Try it: The required output is the line that contains "24 [button] (268, 105)" and every line after it, each written out exactly, up to the end of the entries.
Extracted data below:
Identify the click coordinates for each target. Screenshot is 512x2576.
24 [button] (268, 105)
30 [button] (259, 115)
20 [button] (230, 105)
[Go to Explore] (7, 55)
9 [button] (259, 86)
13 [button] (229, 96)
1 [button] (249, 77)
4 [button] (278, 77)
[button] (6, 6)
End of Extracted data.
Solution to this problem:
24 [button] (268, 105)
30 [button] (259, 115)
20 [button] (230, 105)
[Go to Explore] (7, 55)
9 [button] (259, 86)
13 [button] (229, 96)
1 [button] (249, 77)
4 [button] (278, 77)
[button] (6, 6)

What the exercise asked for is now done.